Explanation: Above relationship is used to correlate radius of gyration K with moment of inertia I and cross section area A. Correct relationship is given by, radius of gyration K=(I/A)

^{0.5}where, I = moment of inertia and A is the cross section area.

5. The highest compression load which will not cause the elastic column buckling is called _________

a) euler load

b) bernoulli’s theorem

c) newtonian fluid

d) divergence

View Answer

Explanation: Euler load is defined as the highest compression load which will not cause the elastic column buckling. Euler load is also termed as critical load. Bernoulli’s theorem is used for fluids. Newtonian fluid are those fluids which follow the Newton’s law of viscosity.
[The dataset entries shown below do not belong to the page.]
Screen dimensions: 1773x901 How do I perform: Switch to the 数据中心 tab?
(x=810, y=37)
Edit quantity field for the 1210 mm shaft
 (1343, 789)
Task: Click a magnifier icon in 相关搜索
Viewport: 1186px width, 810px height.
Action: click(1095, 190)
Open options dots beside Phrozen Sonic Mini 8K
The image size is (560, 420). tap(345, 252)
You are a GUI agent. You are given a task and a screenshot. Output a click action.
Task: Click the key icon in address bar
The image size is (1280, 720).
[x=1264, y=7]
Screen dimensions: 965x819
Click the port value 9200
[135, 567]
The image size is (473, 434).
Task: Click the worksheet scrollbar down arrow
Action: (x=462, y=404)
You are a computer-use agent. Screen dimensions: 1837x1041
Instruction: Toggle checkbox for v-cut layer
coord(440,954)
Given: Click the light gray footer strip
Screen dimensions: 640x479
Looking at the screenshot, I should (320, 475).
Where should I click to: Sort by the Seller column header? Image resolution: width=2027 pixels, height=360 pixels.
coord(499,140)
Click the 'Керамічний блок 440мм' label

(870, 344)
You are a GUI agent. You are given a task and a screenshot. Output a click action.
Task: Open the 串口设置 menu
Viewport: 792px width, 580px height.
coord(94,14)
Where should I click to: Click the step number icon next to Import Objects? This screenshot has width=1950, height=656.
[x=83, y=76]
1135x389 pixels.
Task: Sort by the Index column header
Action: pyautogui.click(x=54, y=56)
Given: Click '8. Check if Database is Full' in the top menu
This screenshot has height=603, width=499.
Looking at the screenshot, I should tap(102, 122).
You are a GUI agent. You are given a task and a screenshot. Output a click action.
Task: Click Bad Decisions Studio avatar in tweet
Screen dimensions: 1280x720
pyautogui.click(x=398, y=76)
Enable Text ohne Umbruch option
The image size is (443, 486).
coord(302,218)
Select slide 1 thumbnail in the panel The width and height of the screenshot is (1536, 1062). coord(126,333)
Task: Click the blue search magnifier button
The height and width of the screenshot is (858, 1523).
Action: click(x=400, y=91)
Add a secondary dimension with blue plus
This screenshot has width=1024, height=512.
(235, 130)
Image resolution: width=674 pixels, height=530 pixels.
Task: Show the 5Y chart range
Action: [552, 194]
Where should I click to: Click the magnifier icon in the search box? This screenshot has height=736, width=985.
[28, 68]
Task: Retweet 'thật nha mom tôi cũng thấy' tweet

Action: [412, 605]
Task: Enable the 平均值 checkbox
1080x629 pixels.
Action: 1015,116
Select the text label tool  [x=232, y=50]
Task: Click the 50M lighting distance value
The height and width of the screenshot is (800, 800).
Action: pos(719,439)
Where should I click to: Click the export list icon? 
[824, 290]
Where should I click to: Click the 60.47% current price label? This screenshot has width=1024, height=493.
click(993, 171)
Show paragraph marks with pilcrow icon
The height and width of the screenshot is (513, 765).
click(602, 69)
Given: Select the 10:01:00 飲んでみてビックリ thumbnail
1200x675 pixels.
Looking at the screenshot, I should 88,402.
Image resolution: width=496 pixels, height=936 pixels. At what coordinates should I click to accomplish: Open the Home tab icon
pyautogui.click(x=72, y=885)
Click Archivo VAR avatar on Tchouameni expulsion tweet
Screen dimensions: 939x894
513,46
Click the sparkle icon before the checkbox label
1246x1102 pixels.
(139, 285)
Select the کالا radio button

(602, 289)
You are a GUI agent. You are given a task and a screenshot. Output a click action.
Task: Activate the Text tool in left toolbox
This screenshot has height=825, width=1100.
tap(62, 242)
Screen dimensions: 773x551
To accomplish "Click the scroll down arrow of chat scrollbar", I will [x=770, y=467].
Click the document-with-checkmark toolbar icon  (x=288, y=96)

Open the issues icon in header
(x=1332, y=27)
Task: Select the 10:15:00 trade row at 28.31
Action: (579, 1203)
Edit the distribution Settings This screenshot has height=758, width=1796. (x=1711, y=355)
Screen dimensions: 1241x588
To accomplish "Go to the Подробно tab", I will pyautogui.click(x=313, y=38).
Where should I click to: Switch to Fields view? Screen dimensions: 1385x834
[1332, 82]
6. How do you define slenderness ratio?

a) Ratio of column’s effective length to c/s radius of gyration

b) Ratio of slender body width to the bluff body height

c) Ratio of lift to drag

d) Ratio of Thrust to weight

View Answer

Explanation: The ratio of column’s effective length to c/s radius of gyration can be termed as slenderness ratio. The effective length of the column is determined based on the end constraints such as pinned joints, fixed ends etc.

7. Column is supported by pin at both the ends and has length of 10 unit. If radius of gyration is 3.16 unit then find slenderness ratio.

a) 3.16

b) 2.13

c) 5.67

d) 0.56

View Answer

Explanation: Given, column is supported by pin at both the end.

Now, slenderness ratio = effective length/ radius of gyration = 10/3.16 = 3.16.

8. Column has length of 1.2 m and radius of gyration as 1.5m. Determine slenderness ratio. Consider column is fixed at one end free at other end.

a) 1.6

b) 7.8

c) 98

d) 12.45

View Answer

Explanation: For, given column which is fixed at one end and free at other effective length L = 2*1.2m = 2.4m.

Now, slenderness ratio = effective length / radius of gyration = 2.4/1.5 = 1.6.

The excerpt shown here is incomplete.